It is, accordingly, the primary objective of the present invention to provide an improved hydrofining process which simultaneously achieves better hydrogen economies and more effective hydrodesulfurization of naphtha hydrocarbons, especially cat naphthas.

A specific object is to provide a new and improved cat naphtha hydrofining process wherein naphthas which contain appreciable quantities of olefinic compounds can be hydrofined and hydrodesulfurized, without excessive octane loss and olefin hydrogenation.

These objects and others are achieved in accordance with the present invention embodying a hydrofining process wherein an olefinic naphtha hydrocarbon feed in vapor phase is contacted, in a fixed bed, with a catalyst of small particle size at low pressure. In particular, it relates to the use of a catalyst of average particle size no greater than, or less than about 1/20 inch, preferably to the use of a catalyst of average particle size ranging from about 200 microns to about 1/20 inch, and more preferably to the use of a catalyst of average particle size ranging from about 1/40 inch to about 1/20 inch. By the use of such catalyst at total pressures ranging from about 60 to about 300 pounds per square inch gauge (psig), and preferably from about 80 to about 200 psig, it has been found that the rate of hydrodesulfurization of the naphtha feed was considerably enhanced, or increased, while the rate of olefin hydrogenation was relatively unaffected. At such conditions there is significantly less saturation of the olefins, and other nonreactive hydrocarbons with hydrogen when the olefin naphtha is hydrofined to a given product sulfur level, as contrasted with conventional operation.

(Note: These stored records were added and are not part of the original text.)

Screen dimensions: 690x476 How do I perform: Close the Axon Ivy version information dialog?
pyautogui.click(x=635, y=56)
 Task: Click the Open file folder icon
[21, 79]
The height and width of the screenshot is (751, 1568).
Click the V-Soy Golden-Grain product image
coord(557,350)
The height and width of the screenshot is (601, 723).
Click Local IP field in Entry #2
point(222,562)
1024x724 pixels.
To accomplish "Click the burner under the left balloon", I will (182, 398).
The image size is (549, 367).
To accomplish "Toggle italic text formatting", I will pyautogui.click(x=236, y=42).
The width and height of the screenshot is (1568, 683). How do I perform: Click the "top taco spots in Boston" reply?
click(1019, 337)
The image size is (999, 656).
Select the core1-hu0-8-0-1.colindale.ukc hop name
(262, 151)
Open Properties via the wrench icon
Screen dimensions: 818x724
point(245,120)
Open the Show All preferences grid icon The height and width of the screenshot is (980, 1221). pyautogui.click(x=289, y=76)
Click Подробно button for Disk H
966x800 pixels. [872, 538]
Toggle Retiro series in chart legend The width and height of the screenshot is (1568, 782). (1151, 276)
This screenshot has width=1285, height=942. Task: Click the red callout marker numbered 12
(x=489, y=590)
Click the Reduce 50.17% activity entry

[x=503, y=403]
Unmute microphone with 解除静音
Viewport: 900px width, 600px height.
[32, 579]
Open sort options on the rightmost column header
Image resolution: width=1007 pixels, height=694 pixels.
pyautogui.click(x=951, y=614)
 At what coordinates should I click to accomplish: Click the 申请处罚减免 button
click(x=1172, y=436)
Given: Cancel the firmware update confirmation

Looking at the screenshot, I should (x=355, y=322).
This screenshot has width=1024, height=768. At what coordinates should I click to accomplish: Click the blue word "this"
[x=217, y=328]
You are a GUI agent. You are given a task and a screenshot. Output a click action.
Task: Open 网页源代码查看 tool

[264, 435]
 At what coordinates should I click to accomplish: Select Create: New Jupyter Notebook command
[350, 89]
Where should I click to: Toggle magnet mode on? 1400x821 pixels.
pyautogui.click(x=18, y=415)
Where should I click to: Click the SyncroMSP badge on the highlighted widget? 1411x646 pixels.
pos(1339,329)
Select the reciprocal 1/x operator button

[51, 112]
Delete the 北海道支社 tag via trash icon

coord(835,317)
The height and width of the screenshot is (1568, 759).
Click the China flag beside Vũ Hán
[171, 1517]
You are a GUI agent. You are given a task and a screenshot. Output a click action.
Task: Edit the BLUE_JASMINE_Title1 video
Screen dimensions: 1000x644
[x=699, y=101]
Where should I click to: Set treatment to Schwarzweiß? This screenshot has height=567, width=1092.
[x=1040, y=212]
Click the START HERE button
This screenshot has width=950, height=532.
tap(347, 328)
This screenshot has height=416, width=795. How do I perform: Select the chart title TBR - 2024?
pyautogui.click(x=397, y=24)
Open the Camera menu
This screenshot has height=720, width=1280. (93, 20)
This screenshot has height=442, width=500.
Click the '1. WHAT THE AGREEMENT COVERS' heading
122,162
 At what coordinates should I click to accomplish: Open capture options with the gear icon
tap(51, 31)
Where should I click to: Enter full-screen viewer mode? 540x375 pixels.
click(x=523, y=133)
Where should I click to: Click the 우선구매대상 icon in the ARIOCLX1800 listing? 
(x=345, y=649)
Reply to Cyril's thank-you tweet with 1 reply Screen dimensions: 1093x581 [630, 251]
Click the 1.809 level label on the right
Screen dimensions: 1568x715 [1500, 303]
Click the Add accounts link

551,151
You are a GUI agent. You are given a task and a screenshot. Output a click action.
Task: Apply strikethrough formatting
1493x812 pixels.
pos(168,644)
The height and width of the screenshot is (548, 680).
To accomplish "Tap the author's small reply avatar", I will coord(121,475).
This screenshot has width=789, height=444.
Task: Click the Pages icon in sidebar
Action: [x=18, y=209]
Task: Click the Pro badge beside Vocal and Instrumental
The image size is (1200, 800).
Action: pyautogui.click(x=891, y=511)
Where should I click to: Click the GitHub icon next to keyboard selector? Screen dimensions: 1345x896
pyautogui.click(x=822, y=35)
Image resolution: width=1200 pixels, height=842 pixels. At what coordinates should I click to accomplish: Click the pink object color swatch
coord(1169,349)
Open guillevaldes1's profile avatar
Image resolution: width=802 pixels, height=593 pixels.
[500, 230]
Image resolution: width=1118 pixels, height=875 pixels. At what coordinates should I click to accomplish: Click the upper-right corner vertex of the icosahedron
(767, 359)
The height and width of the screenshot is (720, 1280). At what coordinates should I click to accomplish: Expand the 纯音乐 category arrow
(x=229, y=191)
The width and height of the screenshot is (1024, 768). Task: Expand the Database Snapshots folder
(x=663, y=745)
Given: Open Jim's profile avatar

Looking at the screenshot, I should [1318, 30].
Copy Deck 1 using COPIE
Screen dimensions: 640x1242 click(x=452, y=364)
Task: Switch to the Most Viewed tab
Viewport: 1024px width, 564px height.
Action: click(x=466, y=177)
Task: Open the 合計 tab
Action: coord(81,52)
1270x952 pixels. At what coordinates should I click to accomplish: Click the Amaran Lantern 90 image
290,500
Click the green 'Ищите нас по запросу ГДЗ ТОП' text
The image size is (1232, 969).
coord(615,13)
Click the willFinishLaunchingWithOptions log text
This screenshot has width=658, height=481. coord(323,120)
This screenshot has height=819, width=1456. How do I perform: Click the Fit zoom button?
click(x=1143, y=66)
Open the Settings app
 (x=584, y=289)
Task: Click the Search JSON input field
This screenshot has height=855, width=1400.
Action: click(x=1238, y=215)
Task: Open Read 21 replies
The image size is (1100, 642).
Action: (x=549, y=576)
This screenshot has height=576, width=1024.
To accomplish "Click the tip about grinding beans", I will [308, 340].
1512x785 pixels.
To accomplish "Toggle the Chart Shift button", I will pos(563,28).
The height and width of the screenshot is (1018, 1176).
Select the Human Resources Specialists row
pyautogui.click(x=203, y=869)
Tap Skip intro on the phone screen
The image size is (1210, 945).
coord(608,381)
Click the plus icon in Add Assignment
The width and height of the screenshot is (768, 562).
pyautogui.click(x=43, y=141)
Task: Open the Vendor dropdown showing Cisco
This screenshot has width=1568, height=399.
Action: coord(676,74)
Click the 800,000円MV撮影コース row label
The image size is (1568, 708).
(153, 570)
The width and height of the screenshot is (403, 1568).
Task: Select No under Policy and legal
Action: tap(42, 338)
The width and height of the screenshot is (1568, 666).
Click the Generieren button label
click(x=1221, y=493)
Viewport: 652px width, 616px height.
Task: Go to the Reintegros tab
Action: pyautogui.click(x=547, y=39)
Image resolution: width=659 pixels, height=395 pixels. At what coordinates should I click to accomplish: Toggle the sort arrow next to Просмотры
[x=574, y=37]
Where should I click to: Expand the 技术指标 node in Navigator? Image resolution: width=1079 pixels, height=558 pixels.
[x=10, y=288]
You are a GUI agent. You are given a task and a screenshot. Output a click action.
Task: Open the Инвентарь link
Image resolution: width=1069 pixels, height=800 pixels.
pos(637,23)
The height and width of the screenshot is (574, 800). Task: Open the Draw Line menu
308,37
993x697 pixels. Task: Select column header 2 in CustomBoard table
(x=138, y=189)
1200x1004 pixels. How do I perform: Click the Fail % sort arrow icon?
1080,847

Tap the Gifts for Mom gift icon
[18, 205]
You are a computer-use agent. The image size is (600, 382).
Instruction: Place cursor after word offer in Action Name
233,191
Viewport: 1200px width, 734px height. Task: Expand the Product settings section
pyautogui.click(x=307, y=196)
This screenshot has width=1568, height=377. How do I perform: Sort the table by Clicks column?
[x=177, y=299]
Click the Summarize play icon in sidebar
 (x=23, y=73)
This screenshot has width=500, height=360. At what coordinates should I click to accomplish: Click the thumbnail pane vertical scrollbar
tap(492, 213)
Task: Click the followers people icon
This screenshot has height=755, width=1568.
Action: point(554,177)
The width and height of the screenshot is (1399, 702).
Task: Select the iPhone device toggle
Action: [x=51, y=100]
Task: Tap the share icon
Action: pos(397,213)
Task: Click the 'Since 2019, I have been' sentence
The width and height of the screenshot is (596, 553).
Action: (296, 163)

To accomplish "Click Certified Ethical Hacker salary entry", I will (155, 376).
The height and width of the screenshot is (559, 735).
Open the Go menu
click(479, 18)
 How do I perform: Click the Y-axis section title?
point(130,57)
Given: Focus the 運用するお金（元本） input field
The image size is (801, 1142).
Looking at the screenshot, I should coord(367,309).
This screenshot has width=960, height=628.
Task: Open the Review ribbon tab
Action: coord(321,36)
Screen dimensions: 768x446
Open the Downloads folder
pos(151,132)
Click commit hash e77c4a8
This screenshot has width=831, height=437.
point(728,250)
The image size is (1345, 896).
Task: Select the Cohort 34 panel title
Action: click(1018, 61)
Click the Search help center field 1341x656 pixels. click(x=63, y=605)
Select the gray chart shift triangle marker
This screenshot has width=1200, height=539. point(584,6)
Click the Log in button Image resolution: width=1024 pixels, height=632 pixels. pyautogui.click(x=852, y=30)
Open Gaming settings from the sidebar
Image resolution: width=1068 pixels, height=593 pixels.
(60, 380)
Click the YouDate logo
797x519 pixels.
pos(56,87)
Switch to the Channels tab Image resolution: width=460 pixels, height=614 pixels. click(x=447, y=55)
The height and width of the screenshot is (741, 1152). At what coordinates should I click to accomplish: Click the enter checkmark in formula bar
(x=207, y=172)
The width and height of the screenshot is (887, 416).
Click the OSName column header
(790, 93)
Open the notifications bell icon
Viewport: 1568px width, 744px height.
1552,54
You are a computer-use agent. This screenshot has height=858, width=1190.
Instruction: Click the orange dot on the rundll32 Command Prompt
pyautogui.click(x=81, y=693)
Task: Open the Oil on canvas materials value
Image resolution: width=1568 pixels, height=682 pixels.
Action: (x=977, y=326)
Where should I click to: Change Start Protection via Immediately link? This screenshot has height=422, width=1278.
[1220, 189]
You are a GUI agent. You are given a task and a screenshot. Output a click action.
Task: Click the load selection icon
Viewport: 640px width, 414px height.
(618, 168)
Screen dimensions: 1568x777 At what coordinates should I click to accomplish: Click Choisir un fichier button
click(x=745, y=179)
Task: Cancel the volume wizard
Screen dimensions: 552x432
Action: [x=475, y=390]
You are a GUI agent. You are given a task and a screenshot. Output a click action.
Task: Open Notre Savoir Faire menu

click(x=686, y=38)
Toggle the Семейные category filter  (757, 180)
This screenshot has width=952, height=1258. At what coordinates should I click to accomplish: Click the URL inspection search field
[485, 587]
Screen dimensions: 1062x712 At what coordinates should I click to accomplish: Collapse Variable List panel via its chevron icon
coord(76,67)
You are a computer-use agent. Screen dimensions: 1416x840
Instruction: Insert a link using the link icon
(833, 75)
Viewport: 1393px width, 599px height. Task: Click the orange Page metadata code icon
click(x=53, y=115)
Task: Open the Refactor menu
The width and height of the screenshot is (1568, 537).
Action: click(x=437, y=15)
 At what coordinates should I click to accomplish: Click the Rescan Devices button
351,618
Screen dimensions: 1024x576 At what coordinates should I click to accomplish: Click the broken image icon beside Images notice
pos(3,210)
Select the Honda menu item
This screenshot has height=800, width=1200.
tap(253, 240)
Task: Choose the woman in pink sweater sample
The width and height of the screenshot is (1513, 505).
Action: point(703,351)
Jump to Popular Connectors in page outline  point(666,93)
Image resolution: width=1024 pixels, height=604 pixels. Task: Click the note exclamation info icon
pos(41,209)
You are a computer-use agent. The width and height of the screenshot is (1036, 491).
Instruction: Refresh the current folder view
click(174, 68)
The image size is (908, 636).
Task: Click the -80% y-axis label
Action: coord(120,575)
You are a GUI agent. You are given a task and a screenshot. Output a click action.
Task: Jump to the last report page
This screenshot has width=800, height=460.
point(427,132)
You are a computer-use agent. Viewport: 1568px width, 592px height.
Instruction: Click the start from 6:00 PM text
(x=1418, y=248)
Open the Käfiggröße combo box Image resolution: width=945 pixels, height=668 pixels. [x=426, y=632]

It is found, pursuant to this invention, that olefinic naphtha feeds, notably cat cracked and thermally cracked naphthas of olefin content ranging from about 10 percent to about 60 percent, more typically from about 20 percent to about 40 percent to about 40 percent (by weight), and boiling within the gasoline range, typically from about 65.degree. F to about 430.degree. F (i.e., C.sub.5 /430.degree. F), can be hydrodesulfurized at fairly rapid rates and yet without significant olefin saturation, and loss of octane values, by contact of such feeds with catalyst of small particle size at low pressures. It is preferable, however, to split the feed into a high boiling fraction, or fraction of low olefin content, and a low boiling fraction, or fractions which are of relatively high olefin content. Suitably then, the high boiling fraction is hydrofined at high severity, and the latter fraction, or fractions, is hydrofined at mild hydrofining conditions; or where the low boiling fraction per se is divided into two fractions, the higher boiling of the two fractions is preferably hydrofined at mild conditions, and the lower boiling of the two fractions is contacted with a basic solution to remove mercaptan or disulfide sulfur compounds, or further hydrofined.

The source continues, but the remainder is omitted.